User-based RCU, for example, goes from 6.6 milliseconds of delete-free delay all the way up to 154.7 milliseconds of delete-free delay. That's a huge increase. And while DBDK and DBDK with a background thread also have increases as the level of preemption increases,
it's not quite as bad as user-based RCU. In fact, DBDK-RCU ends up being 41 to 61% faster to reclaim memory than user-based RCU in this configuration, and once readers start being preempted, DBDK with a background thread and without a background thread end up performing very similarly.
However, a one-core workload isn't all realistic for every workload out there today, so I also took eight readers and spread them out across various numbers of cores, ranging from one core to two, four, and eight cores. So here in the middle are the two most interesting graphs. So we have eight readers on two cores and eight readers on four cores.
So we both have multiple cores and some amount of preemption on each core. And as we can see, DBDK with and without a background thread still consistently outperforms user-based RCU in this configuration. DBDK-RCU ends up being 29 to 72% faster
to reclaim memory than user-based RCU, and with preemption, DBDK performs similarly both with and without a background thread. An interesting conclusion from this last point is that DBDK ends up waiting more for the readers to report their quiescent state than it is for waiting for a background thread
to try and reclaim memory as fast as possible.

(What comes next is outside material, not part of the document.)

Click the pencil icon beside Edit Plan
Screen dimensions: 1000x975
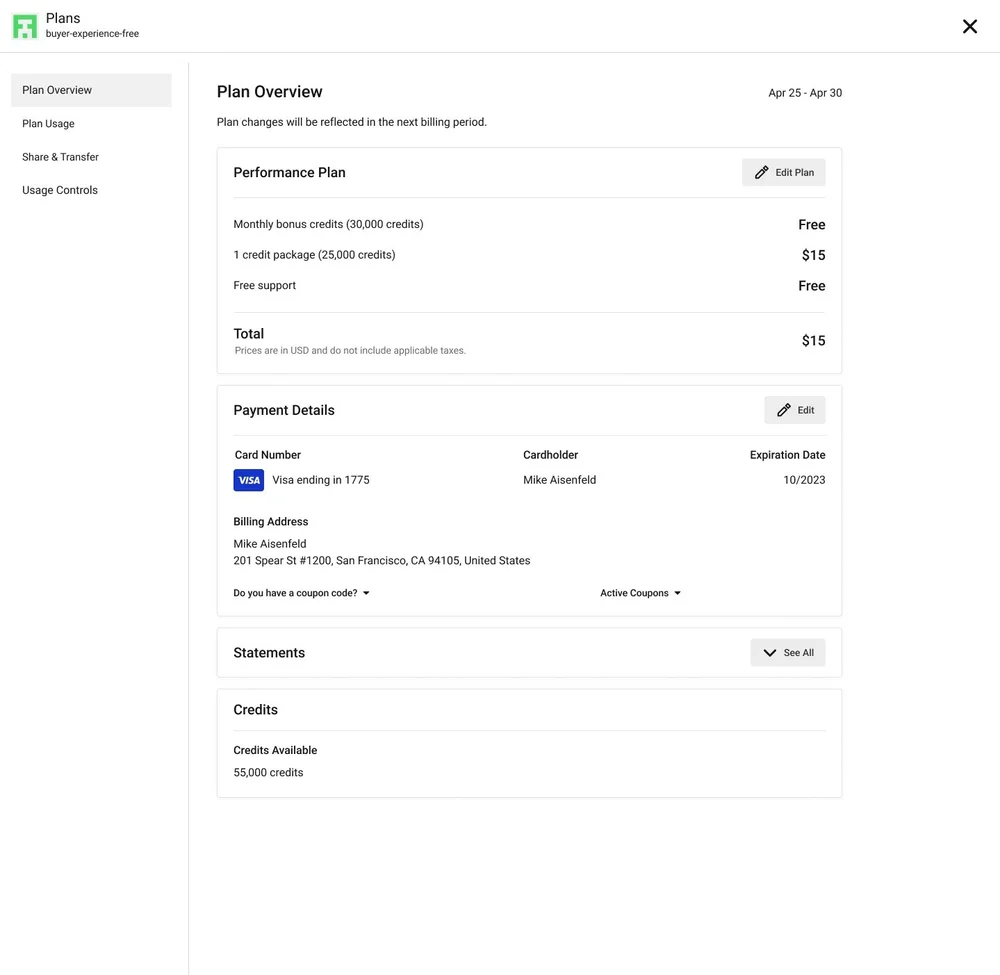[x=761, y=172]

So that implies that preempted readers are certainly hampering the performance of these RCU implementations. Thank you very much for your time. I'm looking forward to hearing your questions.

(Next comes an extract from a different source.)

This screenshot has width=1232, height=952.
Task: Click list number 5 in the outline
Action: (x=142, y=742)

And so as such, our implementation has been tailored fit for DBDK. But the idea of tokens for RCU is broadly applicable.
So if you want to make use of our implementation, it will have to be within DBDK. But if you want to use the token-based RCU, it shouldn't be too difficult to end up porting the token implementation to some other projects as well.
OK. So you mean it's inside DBDK, but we can use it with or using the rest of DBDK if needed. And the other part of the question is, is there something in the implementation which is specific to DBDK? How is it better than libRCU for DBDK?
I see. Yeah, so the main advantages over libRCU comes from the token design and the greater flexibility and better performance. So for those reasons, those are why we opted to write our own RCU implementation for DBDK
rather than use a lib URCU. And since we were writing the implementation for DBDK, we ended up using some of DBDK's other libraries, like the ring data structure or some of the EAL functions.
If we want to use it inside DBDK, we need to have this RCU integrated in the DBDK data structures. You said it's already interpreted for hashes data structure. What about others? I'm not sure about which others,
but integrating into the data structure is only one of the easier ways to use RCU. You're still able to use the main API functions directly yourself, reporting quiescent states, getting tokens with RCU start, and using RCU check
to check if the grace period for that token has ended. And so we've integrated these functions into the RT hash data structure, for example, which you can, of course, draw inspiration from. OK.
Is there someone asking if you plan to write a paper about this work, about this new RCU? Yes. That is a project currently underway. OK, cool. I suppose you are also discussing with the father of RCU, Mr. McKinsey, if I remember well.
Yes. I believe he may have been involved with the reviewing of the implementation. Yes. Right. OK. OK, last question. You are talking about partitioning threads. Can you explain more about that? Sure.
So libuRCU treats all threads the same, all of the reader threads the same. Whereas with DBDKRCU, you can form different groups of reader threads that are independent of each other. And so if one group ends up not performing as fast as another group, or perhaps there's more of them,
so synchronization takes longer, you can end up separating them entirely.